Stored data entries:
· · · · ·

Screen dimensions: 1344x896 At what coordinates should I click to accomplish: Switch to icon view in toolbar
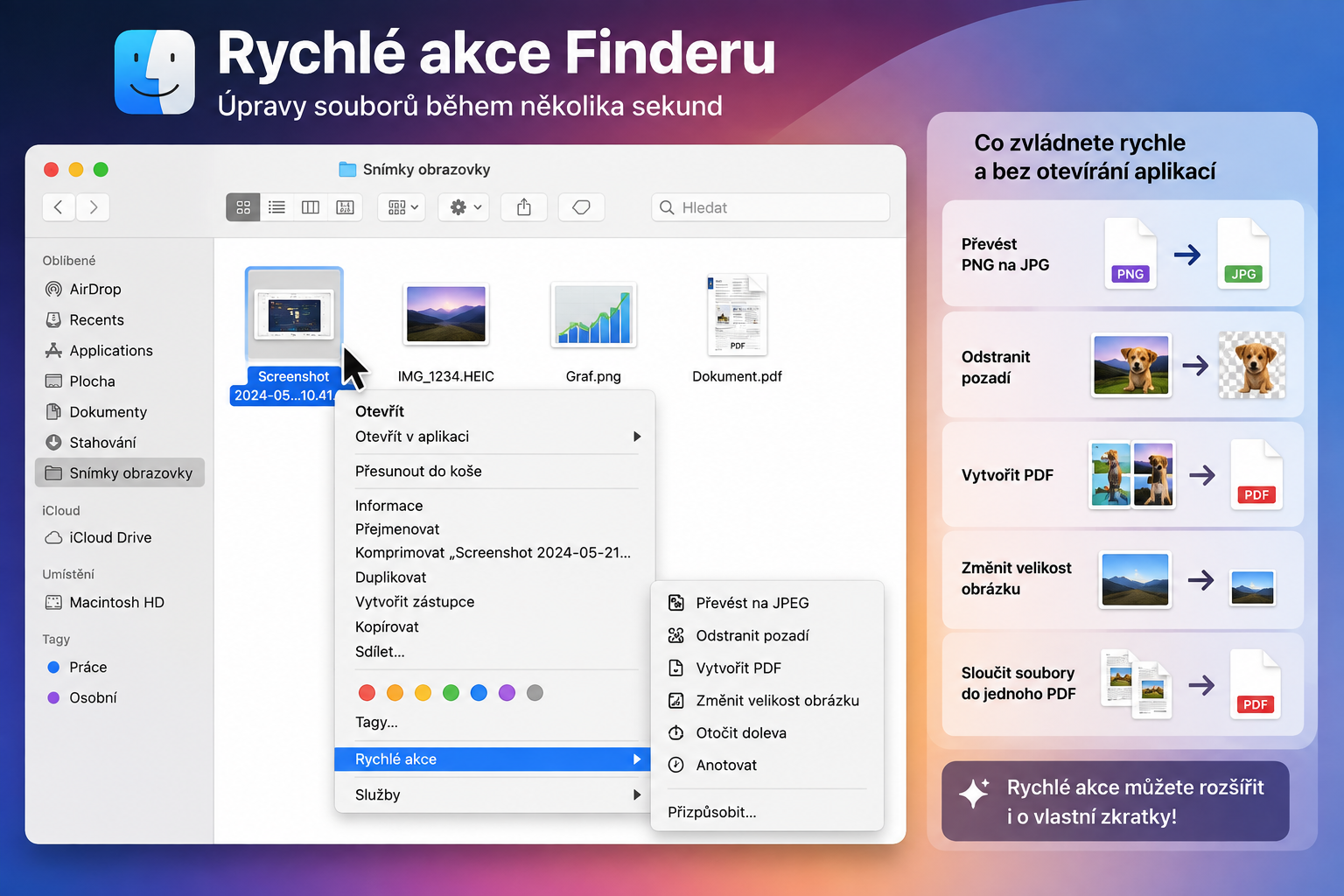243,207
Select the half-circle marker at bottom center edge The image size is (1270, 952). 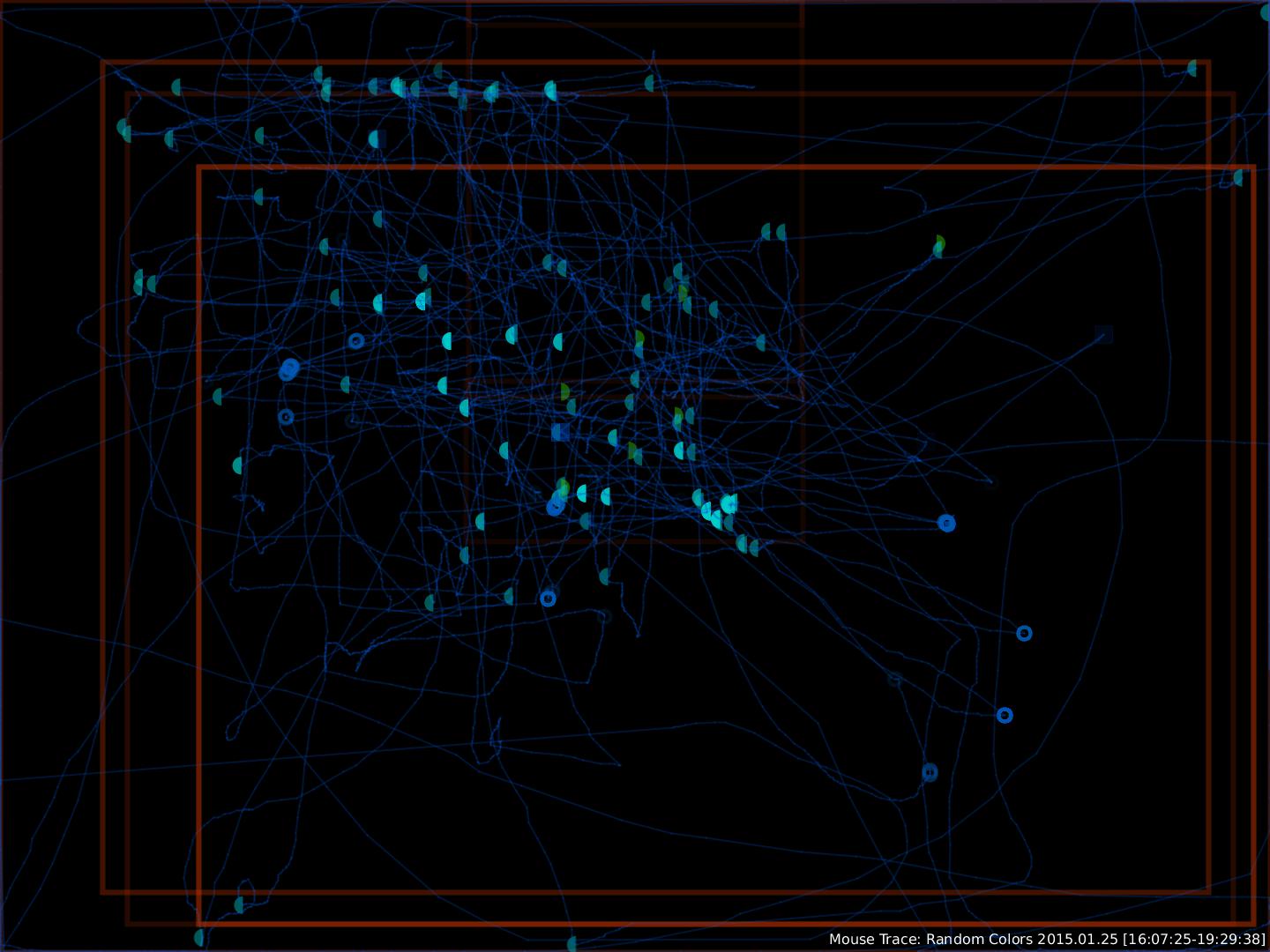coord(572,944)
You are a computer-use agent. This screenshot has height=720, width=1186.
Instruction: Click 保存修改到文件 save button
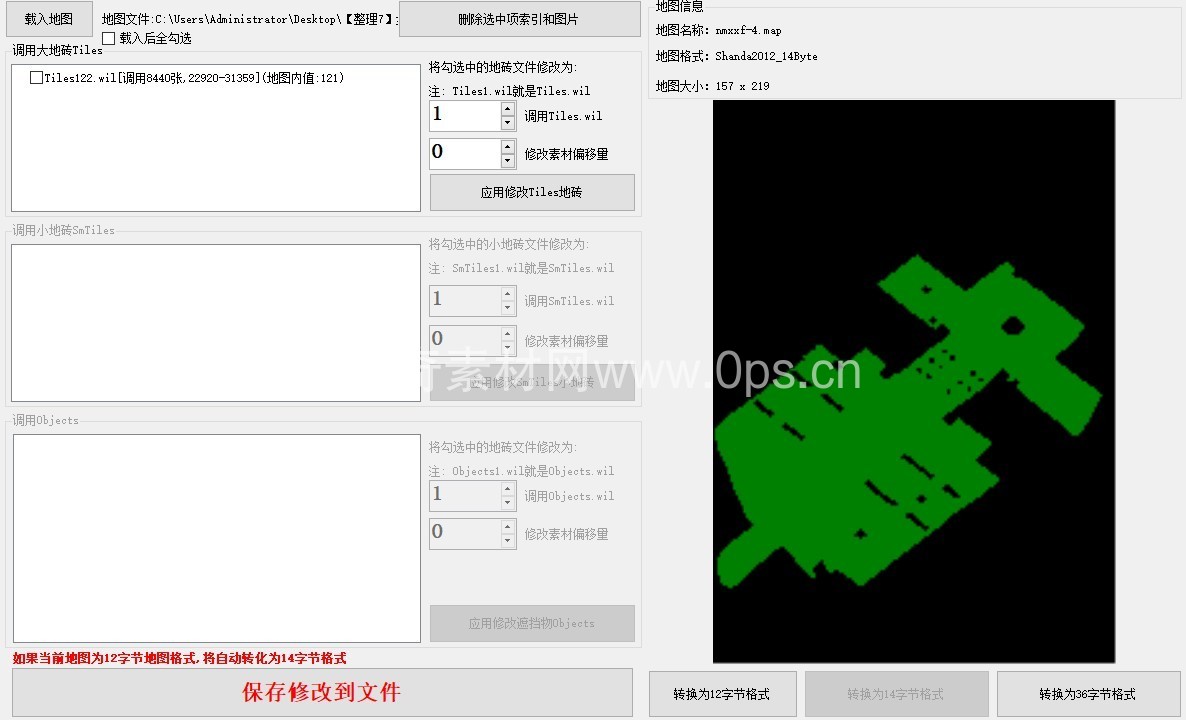coord(321,692)
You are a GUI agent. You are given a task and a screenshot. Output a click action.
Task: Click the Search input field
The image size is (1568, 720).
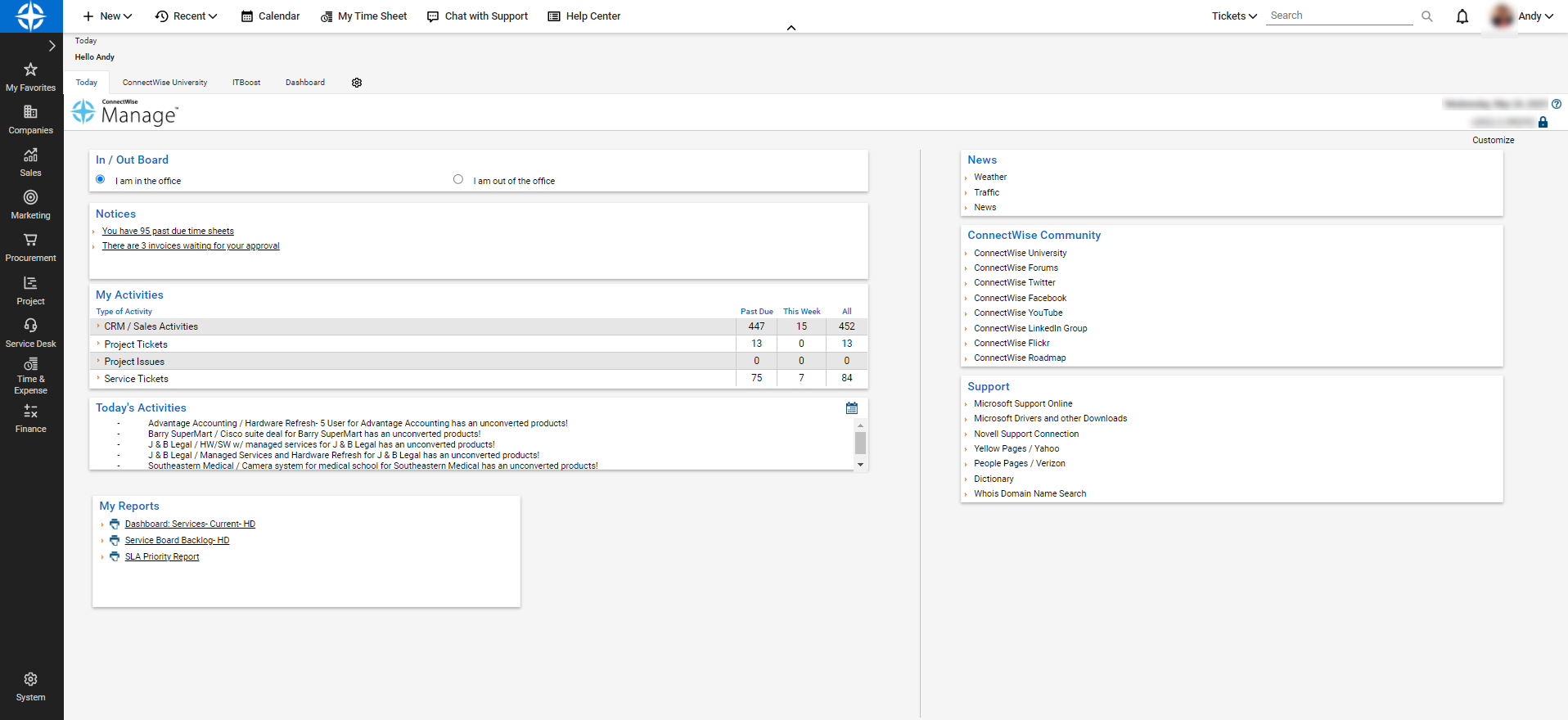coord(1338,16)
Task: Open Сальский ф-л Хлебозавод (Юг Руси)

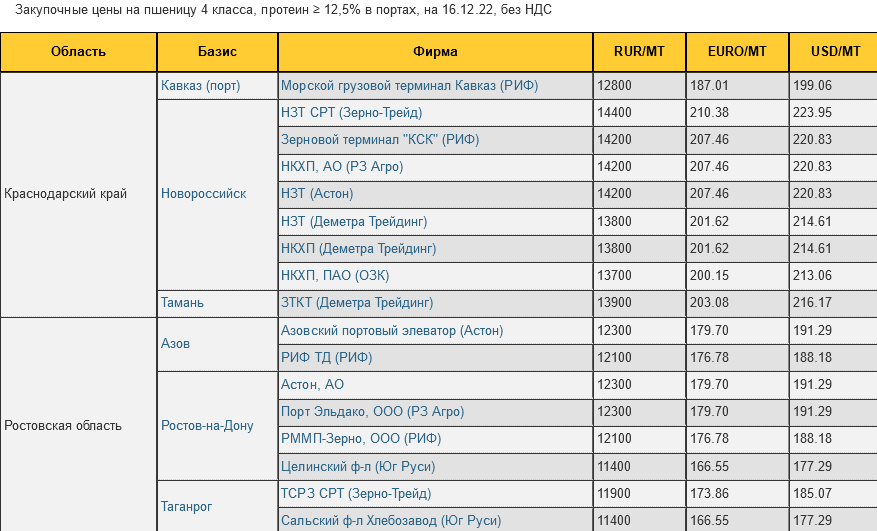Action: coord(391,520)
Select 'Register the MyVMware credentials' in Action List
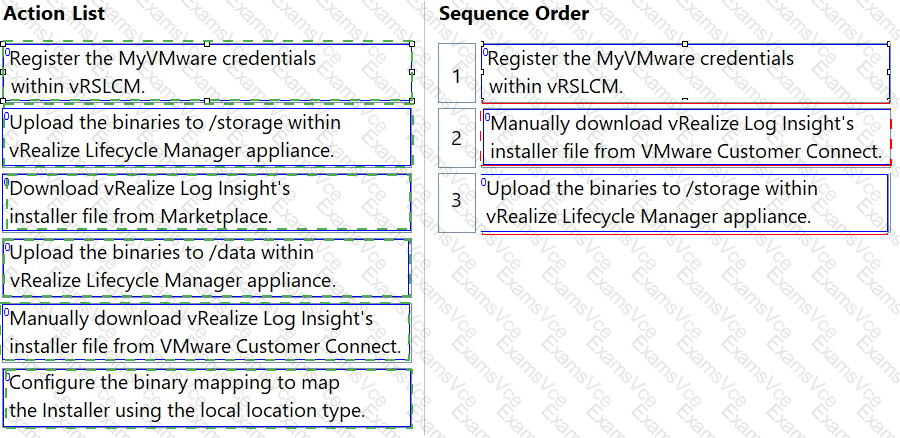This screenshot has height=438, width=900. (x=207, y=72)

· · · · ·

Find the line holding "The image size is (1568, 720)." in the data above. Retype it and every later line exactly, through the end, but not the pictures.

The image size is (1568, 720).
coord(1338,16)
Task: Open Сальский ф-л Хлебозавод (Юг Руси)

Action: coord(391,520)
Select 'Register the MyVMware credentials' in Action List
This screenshot has height=438, width=900. (x=207, y=72)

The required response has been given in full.